- _Aim_
Duplicate the listing lines starting at the line containing "Screen dimensions: 495x214" and ending at the line containing "click(x=356, y=81)", including both, and omit the pictures from your answer.

== Input rows

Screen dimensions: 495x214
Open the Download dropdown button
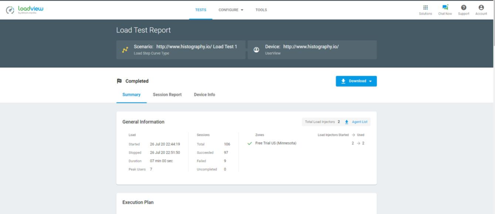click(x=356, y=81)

====
== Input rows

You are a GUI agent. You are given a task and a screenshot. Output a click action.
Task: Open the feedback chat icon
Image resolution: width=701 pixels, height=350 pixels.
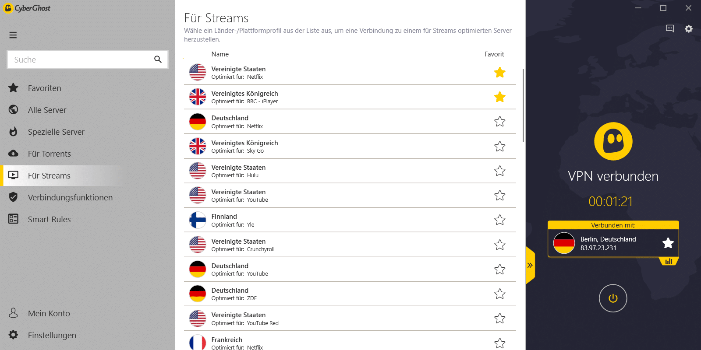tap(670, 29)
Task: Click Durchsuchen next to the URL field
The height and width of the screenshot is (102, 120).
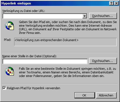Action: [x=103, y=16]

====

- _Task output_
Screen dimensions: 495x214
Open the Download dropdown button
click(x=356, y=81)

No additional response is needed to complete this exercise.